Anyone who was in Pearse Stadium for the Galway/Kilkenny game in May will remember the shuddering hit Daithí Burke put in on Luke Scanlon that day, as he ran in towards goal from his posting at left half forward. It was without doubt deserving of the yellow card which followed, but it didn't half send out a message. 'Step into the realm you're bound to get caught, and from this worldly life you'll soon depart', as The Roots might say.

As for Conlon, he's had the year of his life. The way he just mowed down Willie Devereux for his final score in injury time of the quarter-final against Wexford was his 2018 season in microcosm – a force of nature, with an assassin's eye for a point.

In these situations, there’s often only one winner. When it’s as primordial as these two like it, the idea of an honourable draw seems as incongruous as it would’ve done in the Colosseum. But after the almost 100 minutes of madness on Saturday night, you couldn’t really call it.

Last score

Both men had their moments. Conlon hit four points from play in a brilliant second-half performance, but he had to, because Burke had a magnificent, towering first half.

Conlon watched his team-mates hit five outrageous wides in the first half of extra-time before they finally played him a ball – which he promptly won and put on a plate for Ian Galvin’s second point of the match.

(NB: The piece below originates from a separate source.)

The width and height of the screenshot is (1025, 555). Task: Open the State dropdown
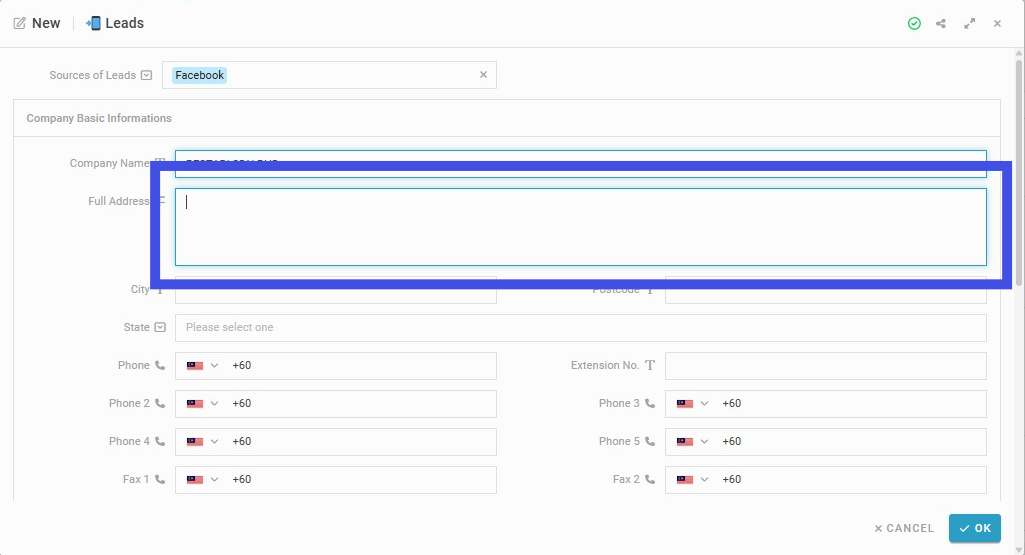click(x=580, y=328)
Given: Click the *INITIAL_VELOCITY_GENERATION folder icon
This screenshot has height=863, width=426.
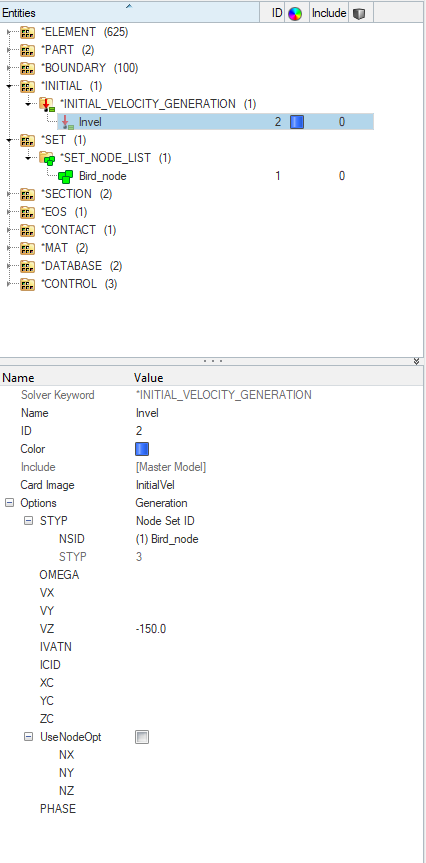Looking at the screenshot, I should 46,104.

Both men then went for the ball that looked set to win it all in injury time of the last period of extra-time, and down came Burke with it, which he laid off to Johnny Coen for Galway's last score.

But throughout, the struggle as the ball was struck in their direction from 80 or 90 yards away was outrageously fierce. Time and again the eye was drawn to them, not the ball, as it travelled in their direction, and the jockeying for the optimal position before the ball arrived at all was seismic. Plant your feet, back up your man, stick your elbow in his face-guard, take the punishment. Then the ball would actually drop between them, and the hits would go up another notch.

Unbelievably, given the ease with which Davy Glennon and Tony Kelly won frees at vital stages of the game, there was only one free given in any of their direct one-to-one collisions (against Conlon!) in the entire game as far as I could see, which beggared belief in ways – given the physicality on show.

But there also didn't appear to be any posturing, any of the pointless shoulders in the back after you'd scored a point or hit a clearance . . . and though the helmets might be sheltering a multitude, not even that much talk. Maybe they were nattering away like Gore Vidal and William F Buckley under there, but they both strike me as the strong, silent type. They both even walk the same way, with the purposeful, chest-out, legs-apart stride of a John Wayne character.

One of the things that you can be legitimately be sorry about this summer is the absence of another instalment of the Diarmuid Connolly/Lee Keegan rivalry. But we have another serving of this on Sunday – and we have every right to expect more fireworks.